Correctly interpreting the bond market is more than just how and when to invest your money in UST’s. Not that it isn’t useful in such a money management capacity, but interest rates starting at the risk-free tell us a lot about what is wholly unseen. There is simply no way to directly observe inside an economy what is taking place at all levels and in all transactions. We try to estimate as best we can in the aggregate, but the real economy works itself out far over the horizon.

The closest we might get to a more accurate description is provided by market prices. Though incomplete by themselves, they are derived of the same dispersed knowledge of actual conditions. The bond market by its nature and its history is one of the best sources of information.

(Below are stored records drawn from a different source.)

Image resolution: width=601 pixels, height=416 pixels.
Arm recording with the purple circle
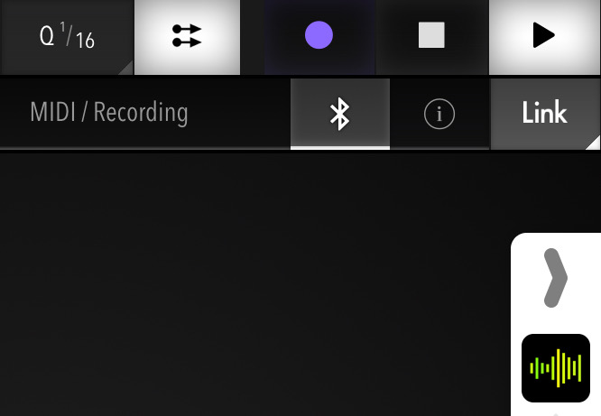click(319, 36)

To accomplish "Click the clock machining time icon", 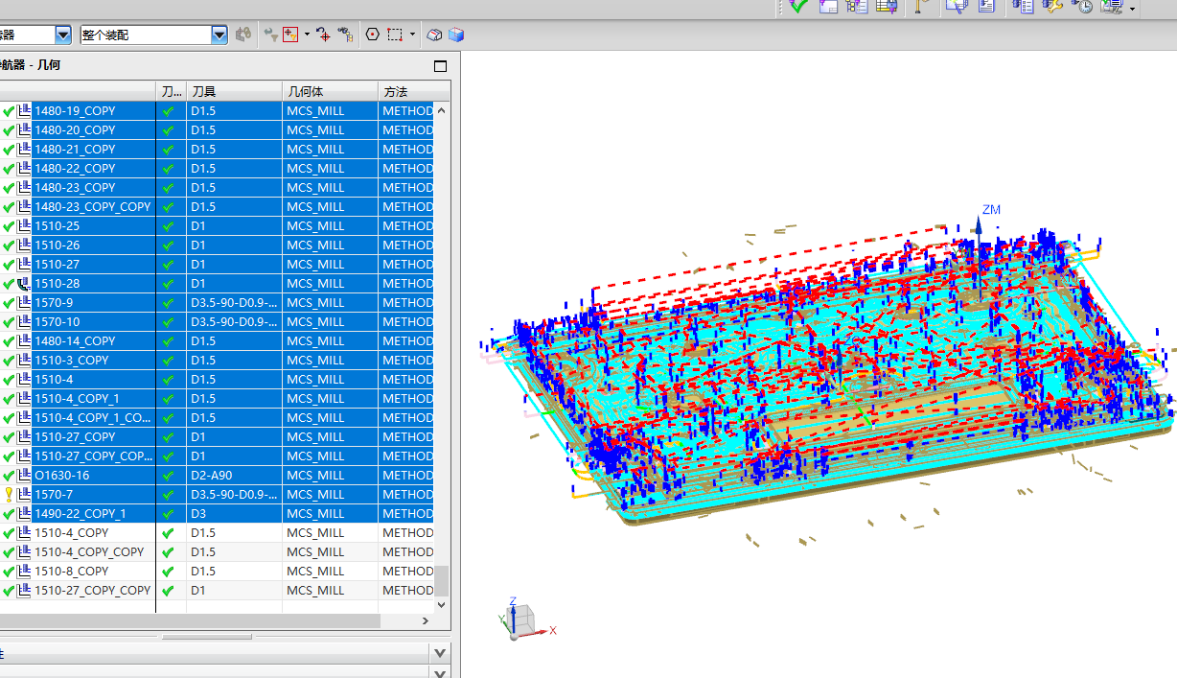I will click(x=1082, y=6).
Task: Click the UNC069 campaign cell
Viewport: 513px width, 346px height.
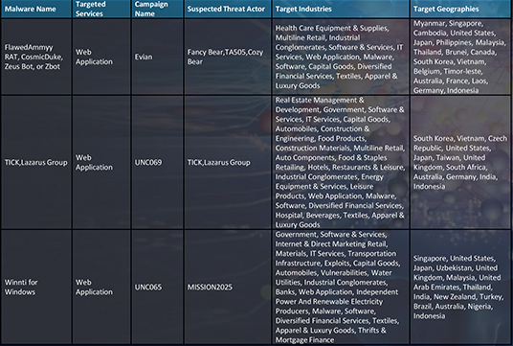Action: pyautogui.click(x=158, y=162)
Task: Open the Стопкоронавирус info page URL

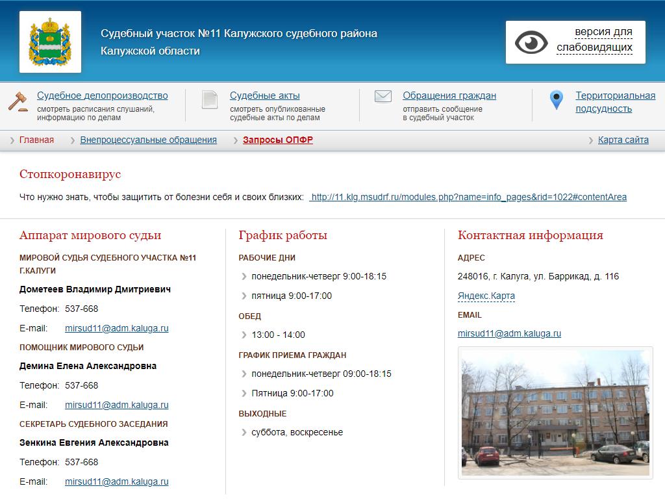Action: tap(468, 197)
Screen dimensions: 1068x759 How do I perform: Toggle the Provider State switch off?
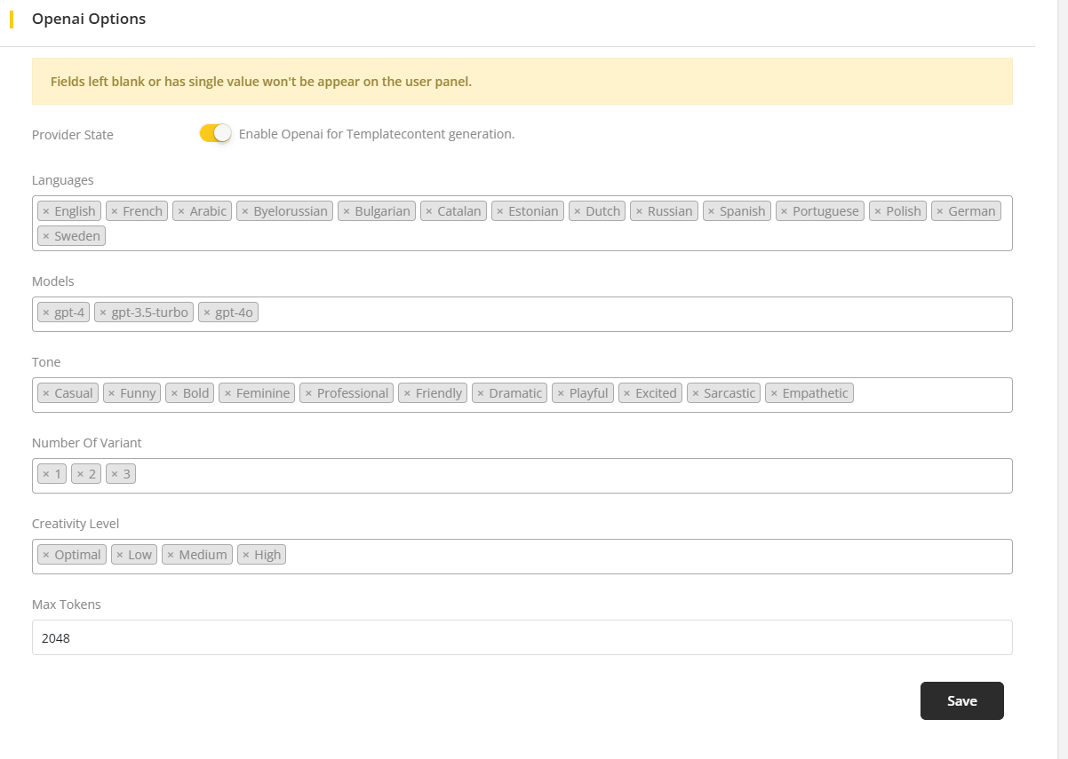point(215,133)
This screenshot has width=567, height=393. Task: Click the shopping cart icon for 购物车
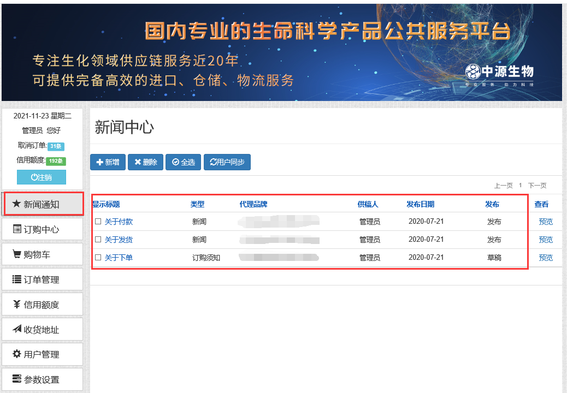coord(16,254)
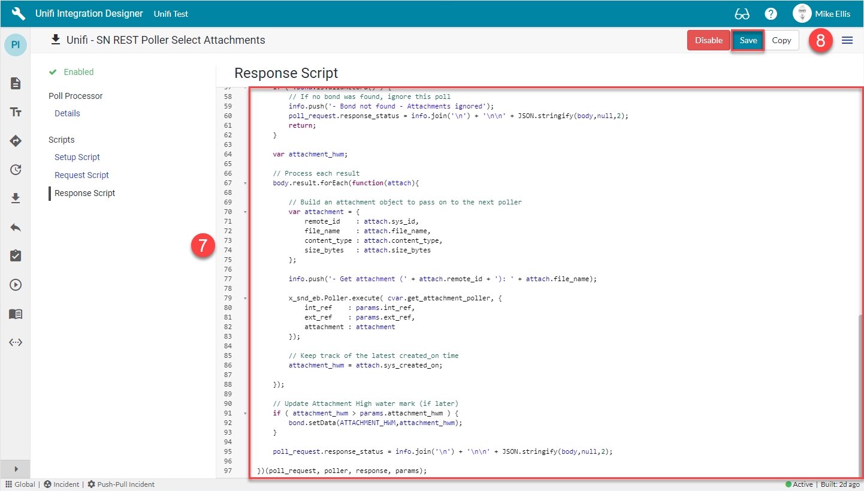This screenshot has height=491, width=864.
Task: Select the clipboard check icon in the sidebar
Action: (16, 256)
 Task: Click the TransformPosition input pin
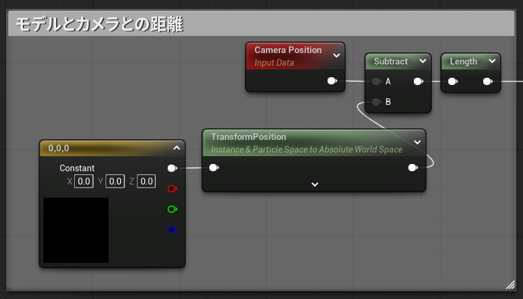213,168
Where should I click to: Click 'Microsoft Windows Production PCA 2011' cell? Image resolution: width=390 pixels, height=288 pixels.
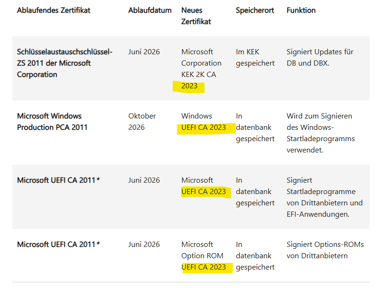[52, 121]
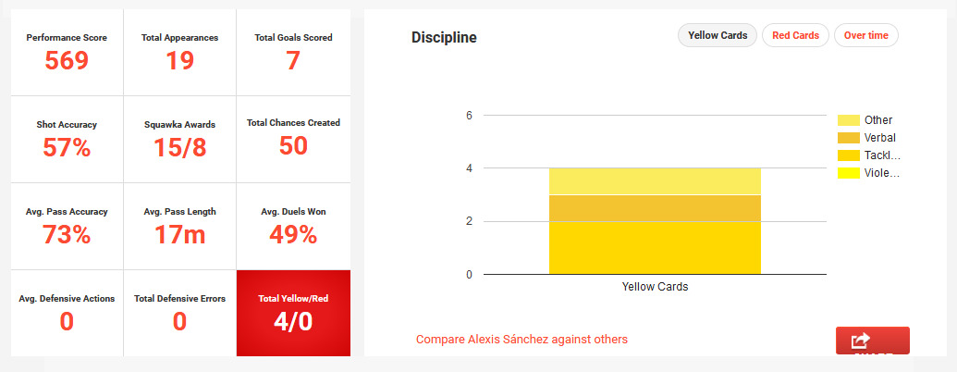Screen dimensions: 957x372
Task: Switch to the Red Cards tab
Action: tap(795, 35)
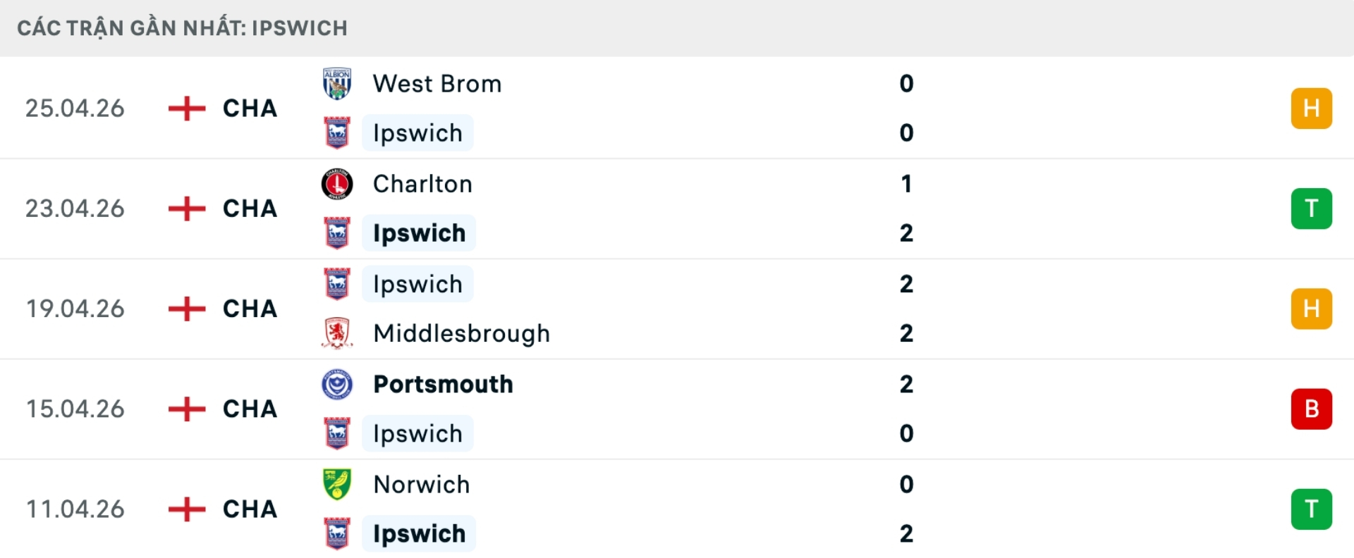Click red B badge for Portsmouth match
Viewport: 1354px width, 558px height.
point(1311,409)
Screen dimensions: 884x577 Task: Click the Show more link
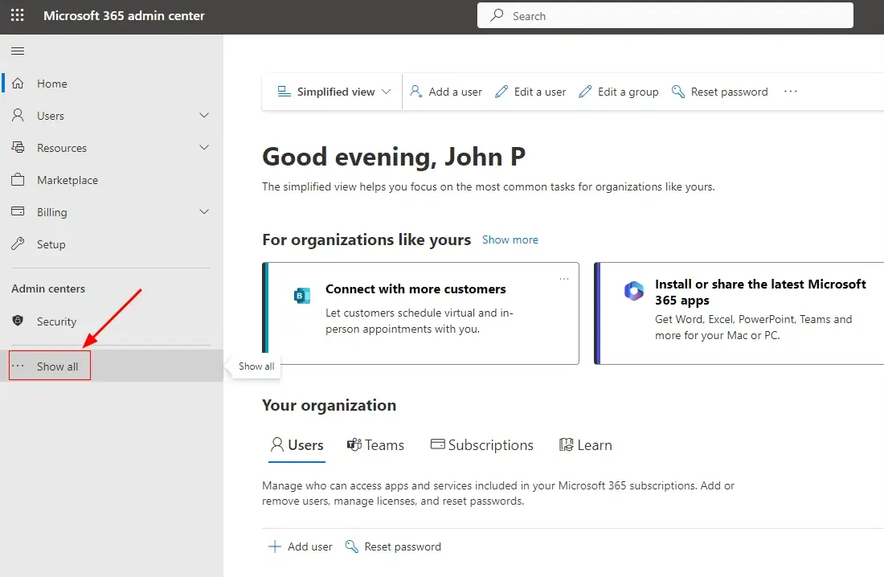[x=510, y=239]
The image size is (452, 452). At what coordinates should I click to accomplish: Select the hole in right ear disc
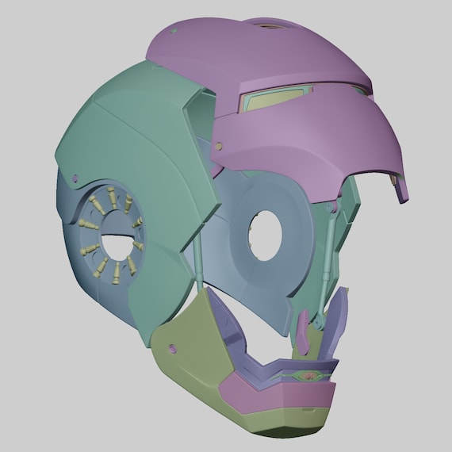pyautogui.click(x=265, y=236)
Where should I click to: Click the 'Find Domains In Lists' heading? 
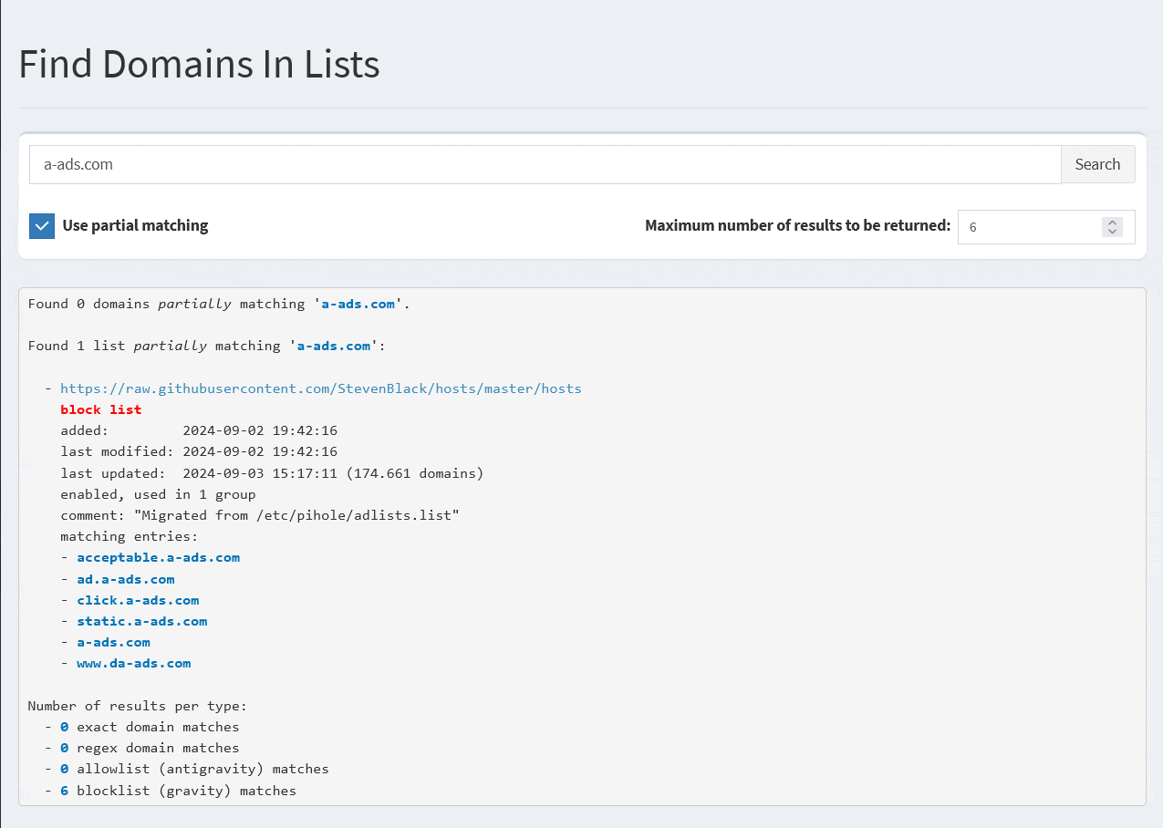199,65
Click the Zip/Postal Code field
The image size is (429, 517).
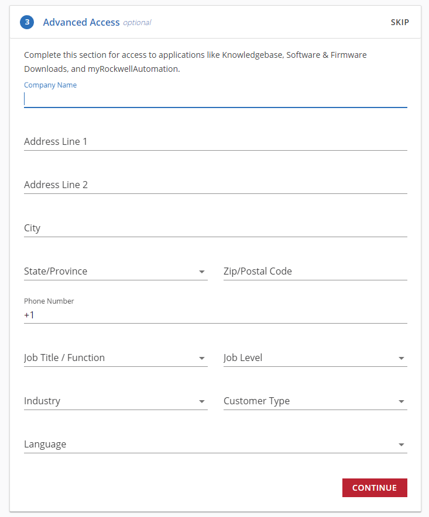[x=315, y=271]
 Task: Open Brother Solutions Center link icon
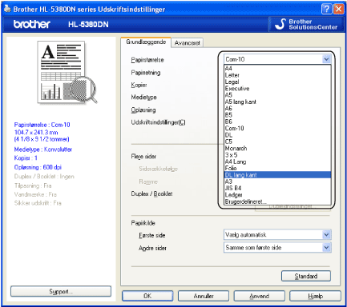(280, 24)
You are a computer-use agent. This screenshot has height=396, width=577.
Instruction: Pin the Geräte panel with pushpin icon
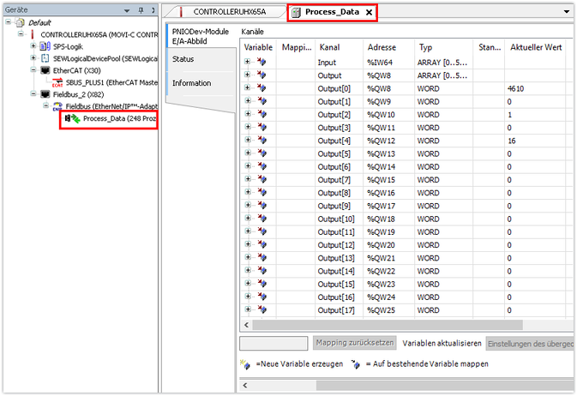point(140,10)
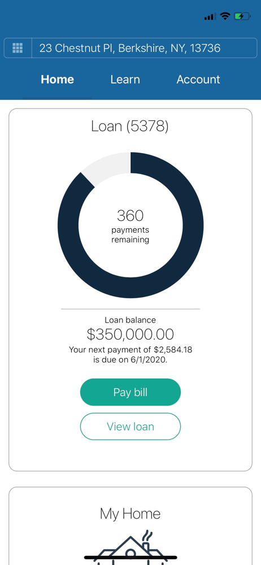This screenshot has width=261, height=565.
Task: Switch to the Home tab
Action: coord(57,80)
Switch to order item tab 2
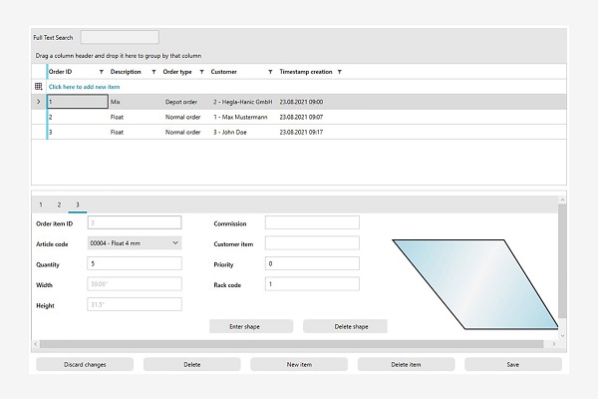This screenshot has width=598, height=399. [59, 203]
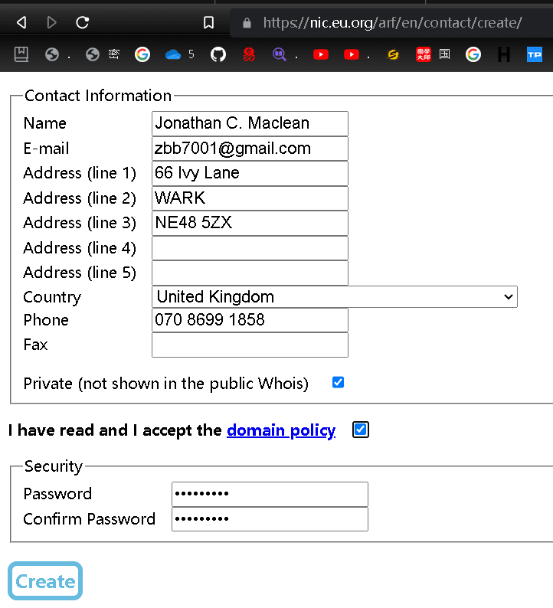Click the blue TP bookmark icon
The width and height of the screenshot is (553, 608).
tap(534, 54)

The specific issue is, as always, opportunity. An economy’s monetary circumstances will always be described first in those terms. As Keynes proposed for consumers, it is opportunity that dictates liquidity preferences; without it, economic and even financial agents will hoard money, near-money substitutes, as well as highly liquid instruments like UST’s.

This relationship between interest rates and the hidden economic money condition was first stated by Knut Wicksell in his theorizing about a natural interest rate.

In good times, when trade is brisk, the rate of profit is high, and, what is of great consequence, is generally expected to remain high; in periods of depression it is low, and expected to remain low. The rate of interest on money follows, no doubt, the same course.

Milton Friedman much later stated it plainly as the interest rate fallacy. You can have all the central bank statistics you want claiming that money supply is “loose”, but if interest rates behave as Wicksell and Friedman ably described then in actuality the unobservable monetary condition in the real economy must be contrary to those numbers.

In the 21st century this may seem instead a settled affair. The Federal Reserve dictates dollars, full stop. In truth, however, the Fed does nothing of the kind. The textbook all say that open market operations are the key to money stock, but it just hasn’t been the case if a very, very long time. This is a condition which past officials have from time to time fully admitted. Most people never much paid attention to what were and are treated as at most philosophical digressions.